Well this is a physics related question but I think putting it in math is best. I am trying to linearize the doppler shift function of light. I know that means to expand it and take the linear terms but don't really know what to do. I was guessing a taylor series expansion but f[x]=f[a]+f'[a](x-a) has me confused as I am not sure what to use as a, as 0 doesn't work too well.
The equation is $$v0 \frac{1+\frac{v}{c}} {1-\frac{v}{c}}$$ where v0 is on the order of 10^10, c is 3*10^8, and v is around 45.

Last edited: Jan 18, 2006
2. Jan 18, 2006

### hotvette

Maybe this will help:

http://www.chass.utoronto.ca/~krybakov/teaching_files/math_econ/problem_sets/ps4.pdf [Broken]

Last edited by a moderator: May 2, 2017
3. Jan 18, 2006

### benorin

Shouldn't it be $$f_0\sqrt{ \frac{1+\frac{v}{c}} {1-\frac{v}{c}}}$$ ?

Check-out the Doppler Effect page at www.scienceworld.com[/url], near the bottom they give such an expansion (cf. [url=http://scienceworld.wolfram.com/physics/RelativisticRedshift.html] Their Red Shift page[/URL] for more detail.)

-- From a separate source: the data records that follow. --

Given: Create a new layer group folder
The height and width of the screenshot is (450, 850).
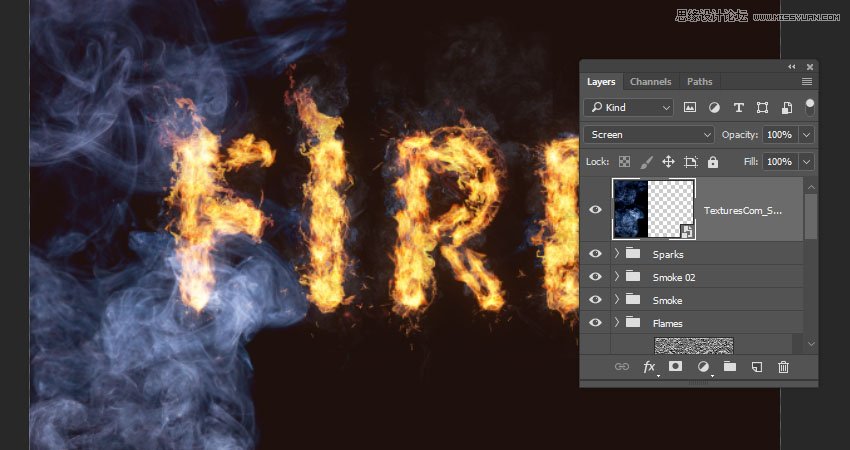Looking at the screenshot, I should pos(730,367).
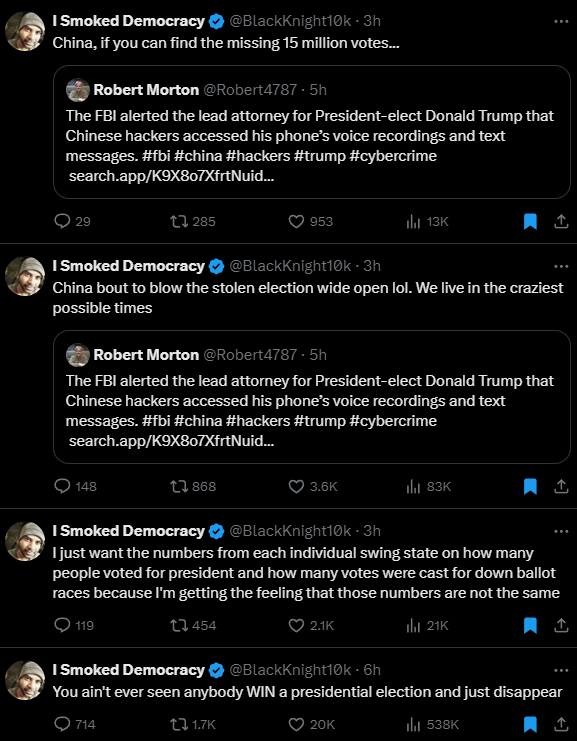Viewport: 577px width, 741px height.
Task: Open the profile avatar on the 'stolen election' tweet
Action: [25, 276]
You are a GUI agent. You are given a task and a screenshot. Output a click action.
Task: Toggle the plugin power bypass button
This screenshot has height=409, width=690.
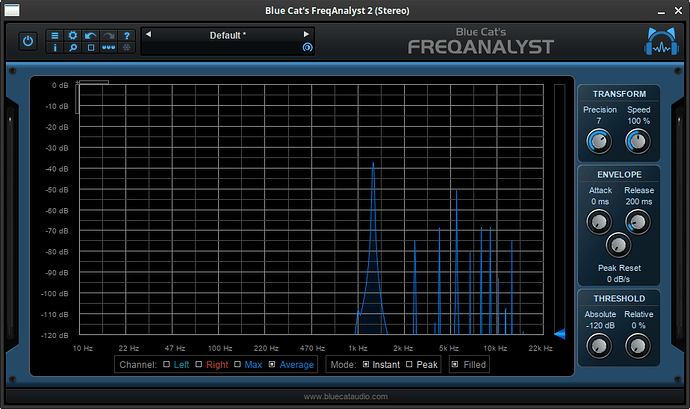(x=27, y=41)
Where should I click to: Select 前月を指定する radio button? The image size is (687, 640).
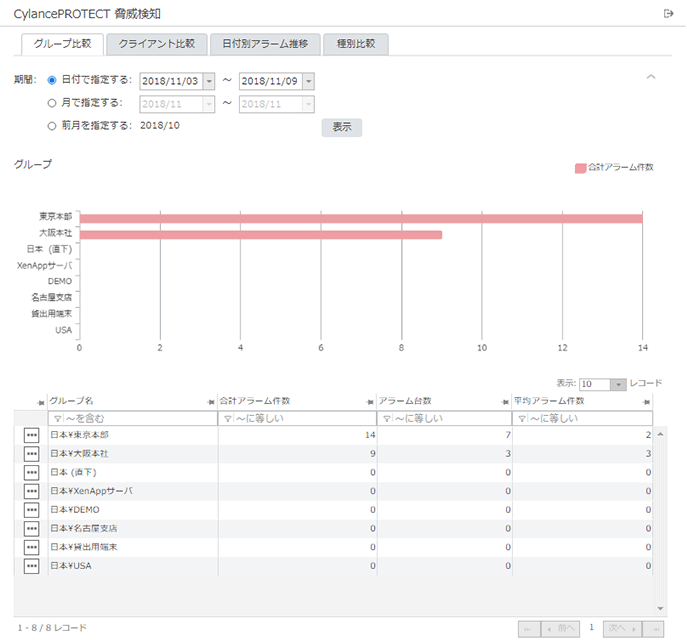pyautogui.click(x=52, y=126)

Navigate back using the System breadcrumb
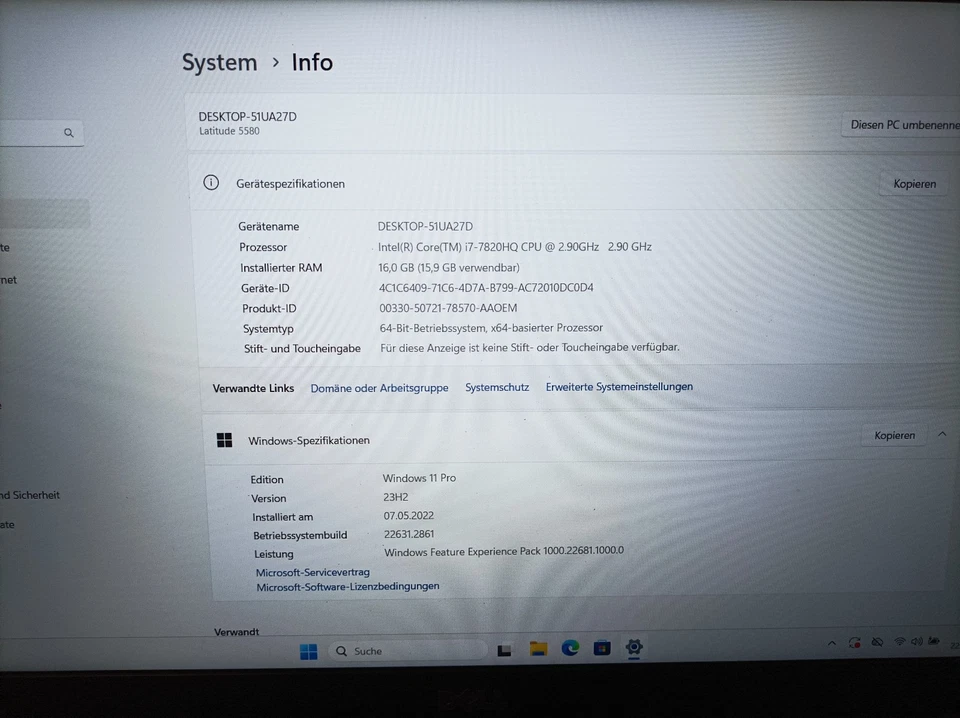coord(219,62)

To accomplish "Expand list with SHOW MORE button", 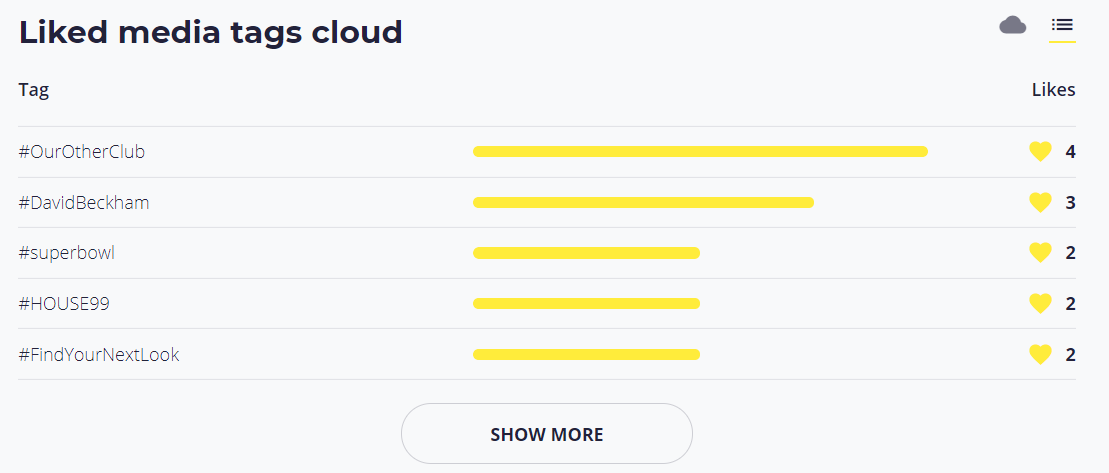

Last edited by a moderator: Apr 21, 2017
4. Jan 19, 2006

### benorin

In case I'm wrong, (I'm no physicist) try this:

$$v_0 \frac{1+\frac{v}{c}} {1-\frac{v}{c}} = v_0 \left( 1+\frac{v}{c} \right) \frac{1} {1-\frac{v}{c}} = v_0 \left( 1+\frac{v}{c} \right) \left[ 1+ \frac{v}{c} + \left( \frac{v}{c}\right) ^2 + \cdots \right] = v_0 \left[ 1+ 2\frac{v}{c} + 2\left( \frac{v}{c}\right) ^2 + \cdots \right] \approx v_0 \left( 1+ 2\frac{v}{c} \right)$$

for $$v\ll c$$

Last edited: Jan 19, 2006
5. Jan 19, 2006

### mewmew

Thanks, just incase anyone is wondering it is a special case(should have said that) so it doesn't have the square root.